» **Problem to solve**
Each entry needs to be reproduced exactly as it is.

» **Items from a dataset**
= = = = =
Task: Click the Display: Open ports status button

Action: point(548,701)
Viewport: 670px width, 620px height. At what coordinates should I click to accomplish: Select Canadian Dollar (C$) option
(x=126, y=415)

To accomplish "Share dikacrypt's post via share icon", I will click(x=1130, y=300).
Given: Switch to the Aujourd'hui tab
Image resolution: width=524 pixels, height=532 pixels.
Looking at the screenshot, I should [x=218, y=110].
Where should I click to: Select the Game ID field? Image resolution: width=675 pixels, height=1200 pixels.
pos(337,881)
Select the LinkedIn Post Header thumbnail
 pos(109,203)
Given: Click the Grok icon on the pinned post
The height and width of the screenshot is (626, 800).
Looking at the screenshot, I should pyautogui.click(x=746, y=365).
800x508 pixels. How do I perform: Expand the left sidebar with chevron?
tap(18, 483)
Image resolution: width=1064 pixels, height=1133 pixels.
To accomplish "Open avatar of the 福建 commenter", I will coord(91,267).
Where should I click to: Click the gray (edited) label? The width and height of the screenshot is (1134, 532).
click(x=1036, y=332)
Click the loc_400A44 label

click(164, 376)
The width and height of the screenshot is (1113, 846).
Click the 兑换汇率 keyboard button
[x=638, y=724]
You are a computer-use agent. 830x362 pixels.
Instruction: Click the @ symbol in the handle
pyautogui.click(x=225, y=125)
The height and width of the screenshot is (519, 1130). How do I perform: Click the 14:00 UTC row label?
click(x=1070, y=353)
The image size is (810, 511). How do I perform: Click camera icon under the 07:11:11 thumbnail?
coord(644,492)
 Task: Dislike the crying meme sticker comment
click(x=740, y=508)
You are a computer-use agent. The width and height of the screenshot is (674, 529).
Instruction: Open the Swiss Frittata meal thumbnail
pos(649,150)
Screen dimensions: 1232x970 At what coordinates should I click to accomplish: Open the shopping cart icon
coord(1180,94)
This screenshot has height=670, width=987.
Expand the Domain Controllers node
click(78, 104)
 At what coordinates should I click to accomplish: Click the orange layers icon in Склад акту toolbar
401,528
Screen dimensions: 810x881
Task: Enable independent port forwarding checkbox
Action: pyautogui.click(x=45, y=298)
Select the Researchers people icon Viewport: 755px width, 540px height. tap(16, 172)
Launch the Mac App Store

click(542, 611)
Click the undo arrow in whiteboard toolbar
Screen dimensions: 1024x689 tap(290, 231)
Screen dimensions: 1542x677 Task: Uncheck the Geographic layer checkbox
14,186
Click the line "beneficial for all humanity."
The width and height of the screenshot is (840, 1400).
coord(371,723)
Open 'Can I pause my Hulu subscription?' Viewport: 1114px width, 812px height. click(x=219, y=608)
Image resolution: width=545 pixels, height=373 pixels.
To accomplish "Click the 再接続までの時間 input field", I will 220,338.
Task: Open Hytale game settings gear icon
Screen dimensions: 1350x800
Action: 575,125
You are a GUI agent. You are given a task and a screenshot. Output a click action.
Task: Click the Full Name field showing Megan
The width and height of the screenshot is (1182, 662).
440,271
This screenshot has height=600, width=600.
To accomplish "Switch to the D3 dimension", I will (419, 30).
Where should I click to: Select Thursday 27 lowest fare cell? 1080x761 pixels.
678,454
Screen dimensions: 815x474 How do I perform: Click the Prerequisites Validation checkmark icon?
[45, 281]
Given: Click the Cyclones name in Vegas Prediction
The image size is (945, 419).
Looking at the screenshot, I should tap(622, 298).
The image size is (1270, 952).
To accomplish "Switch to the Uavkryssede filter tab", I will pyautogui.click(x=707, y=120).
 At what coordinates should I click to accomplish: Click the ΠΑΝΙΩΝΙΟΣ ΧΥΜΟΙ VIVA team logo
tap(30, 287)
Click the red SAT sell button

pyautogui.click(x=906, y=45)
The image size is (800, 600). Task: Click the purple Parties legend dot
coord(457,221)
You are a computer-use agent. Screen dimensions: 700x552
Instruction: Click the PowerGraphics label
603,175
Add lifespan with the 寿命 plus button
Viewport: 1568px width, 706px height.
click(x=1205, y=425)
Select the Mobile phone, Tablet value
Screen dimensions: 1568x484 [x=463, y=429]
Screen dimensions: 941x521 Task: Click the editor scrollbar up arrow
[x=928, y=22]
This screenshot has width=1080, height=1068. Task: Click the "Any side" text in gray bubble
= = = = =
» **Output of the task**
Task: Click the Display: Open ports status button

Action: point(548,701)
Viewport: 670px width, 620px height. At what coordinates should I click to accomplish: Select Canadian Dollar (C$) option
(x=126, y=415)

To accomplish "Share dikacrypt's post via share icon", I will click(x=1130, y=300).
Given: Switch to the Aujourd'hui tab
Image resolution: width=524 pixels, height=532 pixels.
Looking at the screenshot, I should [x=218, y=110].
Where should I click to: Select the Game ID field? Image resolution: width=675 pixels, height=1200 pixels.
pos(337,881)
Select the LinkedIn Post Header thumbnail
 pos(109,203)
Given: Click the Grok icon on the pinned post
The height and width of the screenshot is (626, 800).
Looking at the screenshot, I should pyautogui.click(x=746, y=365).
800x508 pixels. How do I perform: Expand the left sidebar with chevron?
tap(18, 483)
Image resolution: width=1064 pixels, height=1133 pixels.
To accomplish "Open avatar of the 福建 commenter", I will coord(91,267).
Where should I click to: Click the gray (edited) label? The width and height of the screenshot is (1134, 532).
click(x=1036, y=332)
Click the loc_400A44 label

click(164, 376)
The width and height of the screenshot is (1113, 846).
Click the 兑换汇率 keyboard button
[x=638, y=724]
You are a computer-use agent. 830x362 pixels.
Instruction: Click the @ symbol in the handle
pyautogui.click(x=225, y=125)
The height and width of the screenshot is (519, 1130). How do I perform: Click the 14:00 UTC row label?
click(x=1070, y=353)
The image size is (810, 511). How do I perform: Click camera icon under the 07:11:11 thumbnail?
coord(644,492)
 Task: Dislike the crying meme sticker comment
click(x=740, y=508)
You are a computer-use agent. The width and height of the screenshot is (674, 529).
Instruction: Open the Swiss Frittata meal thumbnail
pos(649,150)
Screen dimensions: 1232x970 At what coordinates should I click to accomplish: Open the shopping cart icon
coord(1180,94)
This screenshot has height=670, width=987.
Expand the Domain Controllers node
click(78, 104)
 At what coordinates should I click to accomplish: Click the orange layers icon in Склад акту toolbar
401,528
Screen dimensions: 810x881
Task: Enable independent port forwarding checkbox
Action: pyautogui.click(x=45, y=298)
Select the Researchers people icon Viewport: 755px width, 540px height. tap(16, 172)
Launch the Mac App Store

click(542, 611)
Click the undo arrow in whiteboard toolbar
Screen dimensions: 1024x689 tap(290, 231)
Screen dimensions: 1542x677 Task: Uncheck the Geographic layer checkbox
14,186
Click the line "beneficial for all humanity."
The width and height of the screenshot is (840, 1400).
coord(371,723)
Open 'Can I pause my Hulu subscription?' Viewport: 1114px width, 812px height. click(x=219, y=608)
Image resolution: width=545 pixels, height=373 pixels.
To accomplish "Click the 再接続までの時間 input field", I will 220,338.
Task: Open Hytale game settings gear icon
Screen dimensions: 1350x800
Action: 575,125
You are a GUI agent. You are given a task and a screenshot. Output a click action.
Task: Click the Full Name field showing Megan
The width and height of the screenshot is (1182, 662).
440,271
This screenshot has height=600, width=600.
To accomplish "Switch to the D3 dimension", I will (419, 30).
Where should I click to: Select Thursday 27 lowest fare cell? 1080x761 pixels.
678,454
Screen dimensions: 815x474 How do I perform: Click the Prerequisites Validation checkmark icon?
[45, 281]
Given: Click the Cyclones name in Vegas Prediction
The image size is (945, 419).
Looking at the screenshot, I should tap(622, 298).
The image size is (1270, 952).
To accomplish "Switch to the Uavkryssede filter tab", I will pyautogui.click(x=707, y=120).
 At what coordinates should I click to accomplish: Click the ΠΑΝΙΩΝΙΟΣ ΧΥΜΟΙ VIVA team logo
tap(30, 287)
Click the red SAT sell button

pyautogui.click(x=906, y=45)
The image size is (800, 600). Task: Click the purple Parties legend dot
coord(457,221)
You are a computer-use agent. Screen dimensions: 700x552
Instruction: Click the PowerGraphics label
603,175
Add lifespan with the 寿命 plus button
Viewport: 1568px width, 706px height.
click(x=1205, y=425)
Select the Mobile phone, Tablet value
Screen dimensions: 1568x484 [x=463, y=429]
Screen dimensions: 941x521 Task: Click the editor scrollbar up arrow
[x=928, y=22]
This screenshot has width=1080, height=1068. Task: Click the "Any side" text in gray bubble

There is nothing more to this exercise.